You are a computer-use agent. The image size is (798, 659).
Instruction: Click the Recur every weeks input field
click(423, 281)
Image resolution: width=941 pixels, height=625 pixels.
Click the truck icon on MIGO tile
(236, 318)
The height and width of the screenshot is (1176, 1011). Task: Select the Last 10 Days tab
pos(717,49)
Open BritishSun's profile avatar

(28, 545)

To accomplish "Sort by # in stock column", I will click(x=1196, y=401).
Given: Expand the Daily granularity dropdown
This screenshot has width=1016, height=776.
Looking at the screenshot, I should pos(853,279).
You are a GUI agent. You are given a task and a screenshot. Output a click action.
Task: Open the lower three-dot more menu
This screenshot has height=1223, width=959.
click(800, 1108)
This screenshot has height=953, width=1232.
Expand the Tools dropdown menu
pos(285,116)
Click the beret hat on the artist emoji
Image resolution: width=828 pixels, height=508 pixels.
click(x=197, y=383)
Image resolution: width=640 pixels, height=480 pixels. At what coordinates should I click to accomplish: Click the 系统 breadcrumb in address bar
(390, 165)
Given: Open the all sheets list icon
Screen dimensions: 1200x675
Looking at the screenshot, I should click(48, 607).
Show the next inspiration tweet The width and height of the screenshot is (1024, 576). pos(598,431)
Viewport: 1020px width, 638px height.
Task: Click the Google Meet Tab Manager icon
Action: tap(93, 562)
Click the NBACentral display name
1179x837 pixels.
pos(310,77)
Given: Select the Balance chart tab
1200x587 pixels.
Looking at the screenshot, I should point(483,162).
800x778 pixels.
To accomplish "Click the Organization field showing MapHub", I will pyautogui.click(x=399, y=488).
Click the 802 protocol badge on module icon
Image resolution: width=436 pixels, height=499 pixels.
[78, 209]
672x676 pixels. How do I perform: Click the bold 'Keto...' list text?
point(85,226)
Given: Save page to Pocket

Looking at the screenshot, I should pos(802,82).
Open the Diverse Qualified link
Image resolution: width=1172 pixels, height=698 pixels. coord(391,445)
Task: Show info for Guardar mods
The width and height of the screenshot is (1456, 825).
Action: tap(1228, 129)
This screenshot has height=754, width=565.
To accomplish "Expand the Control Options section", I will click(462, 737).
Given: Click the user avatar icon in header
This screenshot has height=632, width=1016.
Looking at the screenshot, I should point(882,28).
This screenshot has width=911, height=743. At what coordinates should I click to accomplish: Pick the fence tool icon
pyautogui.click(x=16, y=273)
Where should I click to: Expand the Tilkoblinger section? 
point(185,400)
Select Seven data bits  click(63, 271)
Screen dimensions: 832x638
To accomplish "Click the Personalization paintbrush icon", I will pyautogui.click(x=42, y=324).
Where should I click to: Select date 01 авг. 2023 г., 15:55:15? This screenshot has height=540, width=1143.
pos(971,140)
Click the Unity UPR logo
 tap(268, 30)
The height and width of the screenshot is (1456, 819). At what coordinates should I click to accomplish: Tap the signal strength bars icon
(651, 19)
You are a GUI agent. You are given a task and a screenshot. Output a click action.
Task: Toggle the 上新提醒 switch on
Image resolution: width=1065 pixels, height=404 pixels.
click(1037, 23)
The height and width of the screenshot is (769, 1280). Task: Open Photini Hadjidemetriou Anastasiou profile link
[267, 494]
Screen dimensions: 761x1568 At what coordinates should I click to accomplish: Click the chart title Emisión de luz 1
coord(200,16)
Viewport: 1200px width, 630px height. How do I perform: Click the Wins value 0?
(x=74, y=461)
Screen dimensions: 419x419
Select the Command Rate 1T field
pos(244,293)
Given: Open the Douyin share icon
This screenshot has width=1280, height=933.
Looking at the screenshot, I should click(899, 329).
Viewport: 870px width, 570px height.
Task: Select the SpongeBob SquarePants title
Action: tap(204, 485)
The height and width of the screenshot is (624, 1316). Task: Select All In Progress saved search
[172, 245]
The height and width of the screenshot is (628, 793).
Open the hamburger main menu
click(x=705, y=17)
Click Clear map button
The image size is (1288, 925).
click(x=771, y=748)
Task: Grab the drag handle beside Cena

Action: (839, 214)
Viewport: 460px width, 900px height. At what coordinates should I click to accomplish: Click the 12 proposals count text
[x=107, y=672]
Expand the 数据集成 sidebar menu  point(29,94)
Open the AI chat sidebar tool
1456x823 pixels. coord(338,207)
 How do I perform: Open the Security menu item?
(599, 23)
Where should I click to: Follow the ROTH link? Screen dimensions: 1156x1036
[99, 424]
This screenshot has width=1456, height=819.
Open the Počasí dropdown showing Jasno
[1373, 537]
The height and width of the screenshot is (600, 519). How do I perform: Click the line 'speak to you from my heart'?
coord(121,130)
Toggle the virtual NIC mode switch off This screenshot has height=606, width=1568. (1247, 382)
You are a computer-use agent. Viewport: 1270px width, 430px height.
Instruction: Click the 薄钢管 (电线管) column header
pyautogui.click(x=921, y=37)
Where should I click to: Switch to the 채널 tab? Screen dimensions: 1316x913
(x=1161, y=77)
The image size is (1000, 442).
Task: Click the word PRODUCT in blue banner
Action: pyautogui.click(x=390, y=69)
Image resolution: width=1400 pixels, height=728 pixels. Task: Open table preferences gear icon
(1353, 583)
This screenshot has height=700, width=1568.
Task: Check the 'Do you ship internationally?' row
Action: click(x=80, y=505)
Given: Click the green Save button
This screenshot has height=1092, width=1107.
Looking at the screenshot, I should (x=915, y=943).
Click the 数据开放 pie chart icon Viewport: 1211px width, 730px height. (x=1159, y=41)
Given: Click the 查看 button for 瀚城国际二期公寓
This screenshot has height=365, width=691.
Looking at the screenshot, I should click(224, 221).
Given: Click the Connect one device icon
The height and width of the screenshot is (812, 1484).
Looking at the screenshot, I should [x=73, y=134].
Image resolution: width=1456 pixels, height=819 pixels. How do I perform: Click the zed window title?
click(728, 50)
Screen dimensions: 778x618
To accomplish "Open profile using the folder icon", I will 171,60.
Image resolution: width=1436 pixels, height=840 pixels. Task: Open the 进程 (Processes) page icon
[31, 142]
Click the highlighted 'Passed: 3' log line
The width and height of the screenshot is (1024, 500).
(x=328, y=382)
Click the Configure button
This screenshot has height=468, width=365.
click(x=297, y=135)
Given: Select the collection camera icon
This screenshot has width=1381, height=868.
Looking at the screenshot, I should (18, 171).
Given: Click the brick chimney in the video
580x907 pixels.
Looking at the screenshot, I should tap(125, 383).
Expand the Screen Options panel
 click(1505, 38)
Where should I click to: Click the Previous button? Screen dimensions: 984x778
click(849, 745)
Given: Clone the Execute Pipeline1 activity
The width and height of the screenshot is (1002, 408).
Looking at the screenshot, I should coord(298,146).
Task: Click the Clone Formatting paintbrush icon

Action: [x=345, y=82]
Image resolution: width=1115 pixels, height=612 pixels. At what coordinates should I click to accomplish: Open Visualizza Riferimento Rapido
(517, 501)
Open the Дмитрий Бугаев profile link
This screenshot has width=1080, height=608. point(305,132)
········
* _YOUR GOAL_
Report every line of the listing above that contains the word "Select", copying each line in full.

* _REPLY_
The height and width of the screenshot is (1176, 1011). Task: Select the Last 10 Days tab
Given: Select the Balance chart tab
Select Seven data bits  click(63, 271)
Where should I click to: Select date 01 авг. 2023 г., 15:55:15? This screenshot has height=540, width=1143.
Select the Command Rate 1T field
Task: Select the SpongeBob SquarePants title
The height and width of the screenshot is (624, 1316). Task: Select All In Progress saved search
Given: Select the collection camera icon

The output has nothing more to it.